> _WHAT THE TASK ASKS_
Please summarize the news excerpt about the NYPD sergeant's alleged leak in two sentences.

An NYPD sergeant assigned to an elite police and FBI intelligence unit is under federal investigation for allegedly leaking classified documents involving national security, law enforcement sources said.

The sergeant, John Galasso of the Joint Terrorist Task Force, allegedly sent sensitive Department of Homeland Security documents known as terrorist bullets to WB11 in the last month, the sources said.

"It's regarded as top secret involving national security," an NYPD source told Newsday, adding that the investigation is "being done by the feds."

A source outside the NYPD said the material was faxed from the Police Department. It could not be immediately determined if the leak breached national security or exactly what information was contained in the documents, which provide updates to police.

A police administrative aide who answered the phone at the Joint Terrorist Task Force Wednesday said Galasso was "not working today. I don't know when he is coming back."

> _SUPPLIED ENTRIES_
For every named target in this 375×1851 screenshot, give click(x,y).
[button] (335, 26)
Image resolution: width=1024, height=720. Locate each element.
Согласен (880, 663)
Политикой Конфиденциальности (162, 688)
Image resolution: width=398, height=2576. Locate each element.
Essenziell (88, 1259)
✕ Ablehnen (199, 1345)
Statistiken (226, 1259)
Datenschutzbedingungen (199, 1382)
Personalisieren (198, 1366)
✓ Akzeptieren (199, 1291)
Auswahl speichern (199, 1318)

> _TASK SOLUTION_
John Galasso, an NYPD sergeant on the Joint Terrorist Task Force, is under federal investigation for allegedly sending sensitive Department of Homeland Security documents known as terrorist bullets to WB11 in the last month, law enforcement sources said. A source outside the NYPD said the material was faxed from the Police Department, but it could not be immediately determined whether the leak breached national security or exactly what information the documents contained.